To avoid the difficulty of prospectively collecting blood from very premature, hospitalized neonates, this proof-of-concept study was conducted via the use of precollected DBS; that said, the quantification of picogram (1 × 10–12 g) amounts of hormone on the neonatal DBS presented challenges. During the initial phase of this study, we evaluated the feasibility of different methods for LH and hCG analyses on neonatal DBS. Considering the miniscule amounts of infant hormone that would be available for analysis and the small sample volume (from 3 mm punches from DBS), we determined that mass spectrometry would not be a viable analytical method for this study.35,36 Alternatively, we opted to utilize ECL technology on the MSD multiplex platform since it provides exquisite detection sensitivity with reduced total amount of analyte required27,37; moreover, it has been successfully used in prior neonatal DBS analyses.28 That said, the presence of interassay variability is a known concern in antibody-based multiplex platforms.29,30,31 We controlled for this issue by normalizing hormone values from each multiplex assay to internal control values. The marked similarity in odds ratios (ORs) and CIs (in our models with low hCG as outcome variable) at two different time points [Week 1: OR 2.12 [CI: 0.96–4.69]; Week 4: OR 2.42 (CI: 1.09–5.41)] reduces the likelihood that a measurement error may have influenced the results.

Another limitation of the study was the limited information available for each patient due to use of precollected, de-identified samples. In a future, prospective study, we plan to confirm the hormonal/ROP relationship, with adjustment for variables such as oxygen exposure, breastfeeding, antenatal steroid use, and transfusion protocols. Moreover, the use of ICD codes for distinguishing between cases and non-cases might have led to some misclassification between groups for a variety of reasons, including coding errors and inter-observer variability. However, if this had significantly limited our study, we would have expected a shift toward the null hypothesis. That said, our study remained powered to demonstrate the significant association between low hCG and NP-ROP.
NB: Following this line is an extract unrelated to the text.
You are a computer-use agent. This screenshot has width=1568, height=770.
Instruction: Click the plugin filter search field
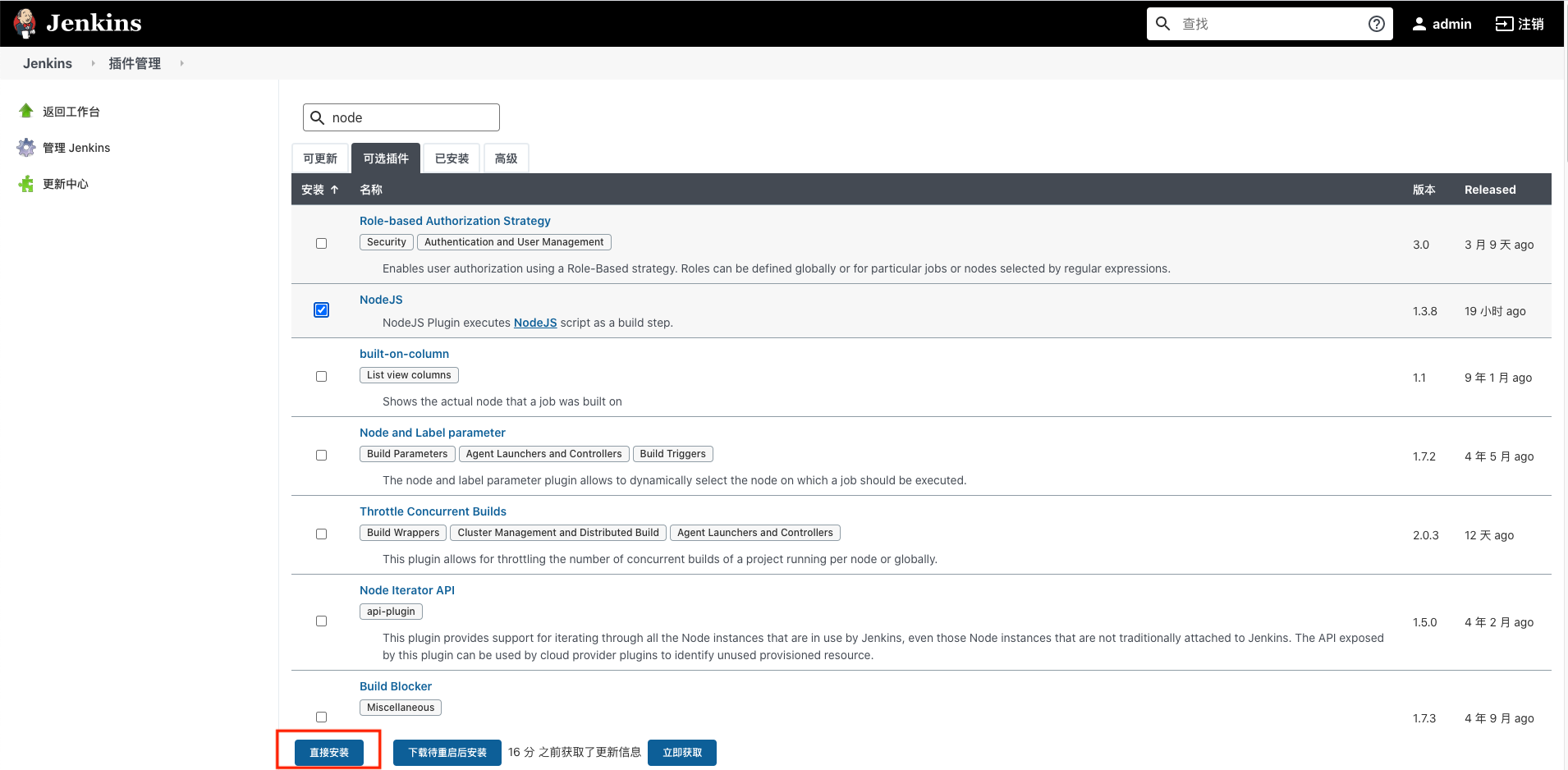pos(402,117)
We also acknowledge that some proliferative ROP cases may have been included in the NP-ROP group. At the time that we requested that the State of Michigan (a) match birth data with hospital records, (b) query their available DBS, and (c) locate DBS that would qualify as de-identifiable (meaning that the state had five or more infants with identical characteristics), we thought that perhaps only a small number of NP-ROP DBS would be available. We, therefore, cast a wide net to include as many infants with NP-ROP as possible. Thus we included “unspecified ROP” since the vast majority of these infants would likely have NP-ROP. We reasoned that infants with proliferative ROP would more likely have diagnostic codes specific for ROP Stages 3–5 (codes that were excluded from this particular investigation), especially since these infants are closely monitored to assess the potential need for treatment. However, for a number of reasons (including coding errors and inter-observer variability), the possibility remains that a few infants with proliferative ROP were included in the NP-ROP group.

Our novel finding that hCG is present in preterm infant blood for at least 4 weeks after birth will likely open new investigations into potential roles for hCG in human development. Given the many roles that hCG serves during pregnancy, it is probable that it serves more than one role during human development as well. Our key conclusion—that infants with NP-ROP have 2.4 times the odds of having had low hCG at 4 weeks of age—provides new insight into a potential relationship between hCG and angiogenesis during eye development. Confirmation of these results with a prospective study may help to inform new strategies for ROP prevention.